In a recent case, the United States District Court for the Northern District of Illinois held that a $2.3 million penalty assessed against a tax shelter promoter was not barred by the 3-year statute of limitation for assessing and collecting taxes under the Internal Revenue Code.
In the case Philip Groves v. United States of America, Groves was in the business of purchasing and selling Chinese investments. The government determined that Groves unlawfully promoted or failed to register transactions as tax shelters for the taxable years 2002, 2004 and 2005.
As a result, the IRS assessed a $2.3 million penalty against him under Internal Revenue Code §6700. In order to assess a penalty against the taxpayer under I.R.C. §6700, the government must prove that the taxpayer was involved in an abusive tax shelter and that the taxpayer made statements about the tax benefits investors would receive if they participated in the shelter which the taxpayer knew or had reason to know were false or fraudulent.
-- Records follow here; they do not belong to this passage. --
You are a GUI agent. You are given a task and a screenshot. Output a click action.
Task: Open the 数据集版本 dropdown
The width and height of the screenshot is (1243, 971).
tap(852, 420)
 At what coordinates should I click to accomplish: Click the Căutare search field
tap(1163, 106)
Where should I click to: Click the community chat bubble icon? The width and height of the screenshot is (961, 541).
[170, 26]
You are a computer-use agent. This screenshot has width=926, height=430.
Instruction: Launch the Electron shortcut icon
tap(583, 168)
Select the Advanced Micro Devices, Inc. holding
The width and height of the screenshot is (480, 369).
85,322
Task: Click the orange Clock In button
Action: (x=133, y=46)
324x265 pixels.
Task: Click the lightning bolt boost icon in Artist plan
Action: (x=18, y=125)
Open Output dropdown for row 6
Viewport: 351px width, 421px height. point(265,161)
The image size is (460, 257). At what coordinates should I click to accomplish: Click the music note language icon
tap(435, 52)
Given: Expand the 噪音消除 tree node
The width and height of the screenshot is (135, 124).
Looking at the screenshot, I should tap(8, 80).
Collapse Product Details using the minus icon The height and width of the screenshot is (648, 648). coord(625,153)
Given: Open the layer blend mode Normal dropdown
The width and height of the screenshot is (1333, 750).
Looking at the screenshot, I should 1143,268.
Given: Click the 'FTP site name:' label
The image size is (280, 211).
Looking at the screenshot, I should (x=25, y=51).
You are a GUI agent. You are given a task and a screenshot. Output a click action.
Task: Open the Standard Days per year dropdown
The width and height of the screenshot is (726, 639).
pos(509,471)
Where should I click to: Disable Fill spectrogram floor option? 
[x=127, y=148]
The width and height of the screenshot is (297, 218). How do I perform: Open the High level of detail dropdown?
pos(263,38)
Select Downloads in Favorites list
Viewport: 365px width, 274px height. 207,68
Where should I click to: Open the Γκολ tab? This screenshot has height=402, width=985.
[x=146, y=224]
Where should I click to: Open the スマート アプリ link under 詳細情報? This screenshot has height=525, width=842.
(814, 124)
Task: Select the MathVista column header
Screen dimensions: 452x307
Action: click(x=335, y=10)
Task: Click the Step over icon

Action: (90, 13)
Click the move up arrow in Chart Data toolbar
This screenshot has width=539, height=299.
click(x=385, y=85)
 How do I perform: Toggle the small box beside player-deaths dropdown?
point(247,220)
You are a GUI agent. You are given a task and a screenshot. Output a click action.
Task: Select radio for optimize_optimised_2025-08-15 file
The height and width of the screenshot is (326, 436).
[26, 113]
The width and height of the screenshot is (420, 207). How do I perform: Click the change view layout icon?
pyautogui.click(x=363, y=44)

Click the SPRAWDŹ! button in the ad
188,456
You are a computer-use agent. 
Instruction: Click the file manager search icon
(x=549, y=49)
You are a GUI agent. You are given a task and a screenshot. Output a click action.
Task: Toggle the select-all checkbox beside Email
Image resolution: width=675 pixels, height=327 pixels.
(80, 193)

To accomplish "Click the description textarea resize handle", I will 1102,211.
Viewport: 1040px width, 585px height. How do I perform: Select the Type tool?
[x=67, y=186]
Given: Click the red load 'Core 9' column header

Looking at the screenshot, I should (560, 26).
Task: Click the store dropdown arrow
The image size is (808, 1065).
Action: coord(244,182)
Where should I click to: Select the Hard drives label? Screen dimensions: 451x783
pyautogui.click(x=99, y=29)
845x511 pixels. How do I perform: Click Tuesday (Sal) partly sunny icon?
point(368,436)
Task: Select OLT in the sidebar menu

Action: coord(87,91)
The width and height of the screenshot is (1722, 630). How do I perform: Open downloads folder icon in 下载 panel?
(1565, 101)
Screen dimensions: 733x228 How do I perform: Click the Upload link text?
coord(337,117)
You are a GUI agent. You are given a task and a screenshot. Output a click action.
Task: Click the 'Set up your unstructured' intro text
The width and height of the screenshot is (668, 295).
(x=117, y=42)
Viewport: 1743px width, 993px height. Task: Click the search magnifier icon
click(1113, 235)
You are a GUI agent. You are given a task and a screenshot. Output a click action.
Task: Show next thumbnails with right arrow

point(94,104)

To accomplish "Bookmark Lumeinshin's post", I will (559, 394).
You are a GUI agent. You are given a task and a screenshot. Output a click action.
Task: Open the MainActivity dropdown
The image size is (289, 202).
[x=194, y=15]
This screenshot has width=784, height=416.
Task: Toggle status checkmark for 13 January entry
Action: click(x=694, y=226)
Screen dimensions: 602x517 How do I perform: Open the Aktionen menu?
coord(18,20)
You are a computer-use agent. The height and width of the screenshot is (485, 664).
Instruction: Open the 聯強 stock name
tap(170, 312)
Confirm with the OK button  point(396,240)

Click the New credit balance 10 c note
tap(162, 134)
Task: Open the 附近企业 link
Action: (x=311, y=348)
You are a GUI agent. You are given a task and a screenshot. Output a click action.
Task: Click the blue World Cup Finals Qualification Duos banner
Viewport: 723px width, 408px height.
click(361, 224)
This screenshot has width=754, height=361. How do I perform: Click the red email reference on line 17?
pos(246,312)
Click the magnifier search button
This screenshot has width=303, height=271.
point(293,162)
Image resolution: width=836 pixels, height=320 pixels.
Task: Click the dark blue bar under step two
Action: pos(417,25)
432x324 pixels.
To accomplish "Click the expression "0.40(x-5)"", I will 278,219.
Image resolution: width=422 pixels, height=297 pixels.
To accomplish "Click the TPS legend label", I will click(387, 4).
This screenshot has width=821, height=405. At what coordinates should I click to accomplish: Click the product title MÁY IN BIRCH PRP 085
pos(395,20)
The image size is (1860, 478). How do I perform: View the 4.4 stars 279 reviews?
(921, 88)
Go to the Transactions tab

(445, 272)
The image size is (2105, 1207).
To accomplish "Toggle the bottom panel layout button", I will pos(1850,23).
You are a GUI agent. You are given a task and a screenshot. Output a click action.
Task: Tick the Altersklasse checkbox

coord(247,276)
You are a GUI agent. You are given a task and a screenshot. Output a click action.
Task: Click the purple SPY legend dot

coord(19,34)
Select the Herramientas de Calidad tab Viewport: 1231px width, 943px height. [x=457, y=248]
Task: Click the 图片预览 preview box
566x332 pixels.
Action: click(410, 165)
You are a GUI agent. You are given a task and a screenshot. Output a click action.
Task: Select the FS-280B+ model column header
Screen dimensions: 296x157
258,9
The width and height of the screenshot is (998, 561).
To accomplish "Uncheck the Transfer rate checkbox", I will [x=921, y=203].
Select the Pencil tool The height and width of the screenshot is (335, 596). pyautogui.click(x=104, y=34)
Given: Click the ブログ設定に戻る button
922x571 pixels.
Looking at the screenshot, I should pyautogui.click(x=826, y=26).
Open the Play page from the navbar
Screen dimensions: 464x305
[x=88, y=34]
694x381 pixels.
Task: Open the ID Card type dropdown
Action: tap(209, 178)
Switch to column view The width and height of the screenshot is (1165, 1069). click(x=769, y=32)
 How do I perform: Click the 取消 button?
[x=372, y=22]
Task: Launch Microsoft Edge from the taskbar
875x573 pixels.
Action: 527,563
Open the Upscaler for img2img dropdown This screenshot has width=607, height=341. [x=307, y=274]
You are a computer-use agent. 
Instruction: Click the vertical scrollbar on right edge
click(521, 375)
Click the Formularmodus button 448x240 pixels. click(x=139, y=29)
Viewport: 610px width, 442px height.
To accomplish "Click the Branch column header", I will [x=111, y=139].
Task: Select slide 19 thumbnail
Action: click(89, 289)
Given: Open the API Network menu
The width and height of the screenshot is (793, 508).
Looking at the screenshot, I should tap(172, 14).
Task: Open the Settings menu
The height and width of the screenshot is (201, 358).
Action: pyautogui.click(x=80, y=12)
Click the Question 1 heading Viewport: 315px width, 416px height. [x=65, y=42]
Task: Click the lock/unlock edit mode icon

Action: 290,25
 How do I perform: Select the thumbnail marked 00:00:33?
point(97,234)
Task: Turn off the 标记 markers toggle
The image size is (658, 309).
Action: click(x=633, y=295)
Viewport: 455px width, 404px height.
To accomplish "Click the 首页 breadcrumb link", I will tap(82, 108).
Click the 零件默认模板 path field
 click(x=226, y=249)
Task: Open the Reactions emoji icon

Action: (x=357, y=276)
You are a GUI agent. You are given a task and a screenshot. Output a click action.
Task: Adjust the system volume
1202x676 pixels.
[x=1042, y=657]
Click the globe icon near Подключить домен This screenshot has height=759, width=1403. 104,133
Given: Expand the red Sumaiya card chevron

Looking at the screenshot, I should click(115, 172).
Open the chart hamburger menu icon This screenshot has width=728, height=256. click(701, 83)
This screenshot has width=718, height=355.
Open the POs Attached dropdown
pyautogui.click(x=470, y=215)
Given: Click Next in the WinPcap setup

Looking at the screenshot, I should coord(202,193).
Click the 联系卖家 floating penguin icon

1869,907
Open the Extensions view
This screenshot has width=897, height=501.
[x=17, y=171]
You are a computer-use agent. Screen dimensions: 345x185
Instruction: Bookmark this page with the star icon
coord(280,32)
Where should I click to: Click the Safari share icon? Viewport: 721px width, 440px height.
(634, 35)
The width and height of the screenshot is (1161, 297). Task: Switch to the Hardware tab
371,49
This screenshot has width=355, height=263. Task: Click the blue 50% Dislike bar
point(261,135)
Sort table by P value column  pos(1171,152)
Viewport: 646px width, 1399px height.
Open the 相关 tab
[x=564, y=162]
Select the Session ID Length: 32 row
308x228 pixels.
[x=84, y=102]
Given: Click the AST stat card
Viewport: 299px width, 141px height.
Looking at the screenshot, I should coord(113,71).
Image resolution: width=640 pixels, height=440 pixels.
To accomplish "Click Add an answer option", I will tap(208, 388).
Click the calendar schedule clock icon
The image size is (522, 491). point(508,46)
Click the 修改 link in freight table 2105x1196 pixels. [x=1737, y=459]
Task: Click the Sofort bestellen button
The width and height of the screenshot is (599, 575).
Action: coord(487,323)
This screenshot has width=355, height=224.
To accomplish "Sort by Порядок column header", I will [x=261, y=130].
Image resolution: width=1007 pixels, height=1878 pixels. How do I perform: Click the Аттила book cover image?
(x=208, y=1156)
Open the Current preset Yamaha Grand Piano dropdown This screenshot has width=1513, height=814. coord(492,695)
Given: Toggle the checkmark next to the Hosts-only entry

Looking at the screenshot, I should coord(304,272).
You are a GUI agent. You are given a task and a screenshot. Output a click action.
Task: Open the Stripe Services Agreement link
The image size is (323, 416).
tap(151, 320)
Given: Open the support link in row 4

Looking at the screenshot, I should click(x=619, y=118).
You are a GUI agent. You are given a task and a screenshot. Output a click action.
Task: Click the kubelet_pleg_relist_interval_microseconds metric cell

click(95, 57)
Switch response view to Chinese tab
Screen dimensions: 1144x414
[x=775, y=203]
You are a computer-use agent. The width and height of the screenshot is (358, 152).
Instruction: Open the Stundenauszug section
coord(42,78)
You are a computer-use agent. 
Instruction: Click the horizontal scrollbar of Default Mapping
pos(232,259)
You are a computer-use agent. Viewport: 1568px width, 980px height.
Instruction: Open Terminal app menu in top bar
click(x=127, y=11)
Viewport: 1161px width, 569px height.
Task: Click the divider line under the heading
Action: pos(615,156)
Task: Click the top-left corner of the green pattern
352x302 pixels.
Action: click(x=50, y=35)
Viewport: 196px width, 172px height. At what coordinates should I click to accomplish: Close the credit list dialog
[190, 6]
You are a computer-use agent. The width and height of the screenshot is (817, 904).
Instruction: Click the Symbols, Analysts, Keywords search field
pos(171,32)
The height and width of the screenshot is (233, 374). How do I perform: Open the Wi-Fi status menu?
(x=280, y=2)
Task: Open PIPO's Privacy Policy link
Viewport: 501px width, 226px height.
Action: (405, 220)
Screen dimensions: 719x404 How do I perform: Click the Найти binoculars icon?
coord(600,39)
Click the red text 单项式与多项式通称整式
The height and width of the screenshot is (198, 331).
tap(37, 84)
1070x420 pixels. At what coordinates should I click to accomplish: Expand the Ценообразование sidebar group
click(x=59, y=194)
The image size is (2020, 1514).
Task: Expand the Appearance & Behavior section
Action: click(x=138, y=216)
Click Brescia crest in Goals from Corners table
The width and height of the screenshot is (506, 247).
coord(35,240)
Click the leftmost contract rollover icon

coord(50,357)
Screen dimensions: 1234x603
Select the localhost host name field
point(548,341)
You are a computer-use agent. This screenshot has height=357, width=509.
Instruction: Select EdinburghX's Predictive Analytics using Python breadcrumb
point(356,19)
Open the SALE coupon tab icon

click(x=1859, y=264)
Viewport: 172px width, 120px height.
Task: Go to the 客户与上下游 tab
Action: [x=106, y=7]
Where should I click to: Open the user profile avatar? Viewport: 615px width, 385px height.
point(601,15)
Groves argued that the IRS could not collect the penalty assessed against him, arguing that the 3-year statute of limitation under I.R.C. §6501(a) barred any such action. Normally, the IRS has three years from the date a tax return is filed to make an assessment against a taxpayer, including the assessment of any penalties.
However, the assessment of a penalty under I.R.C. §6700 does not require the filing of a tax return. Instead, the penalty under I.R.C. §6700 arises from an individual who falsely touts a tax shelter’s benefits, not the filing of a tax return. The Court upheld the assessment of the penalty in the amount of $2.3 million against Groves.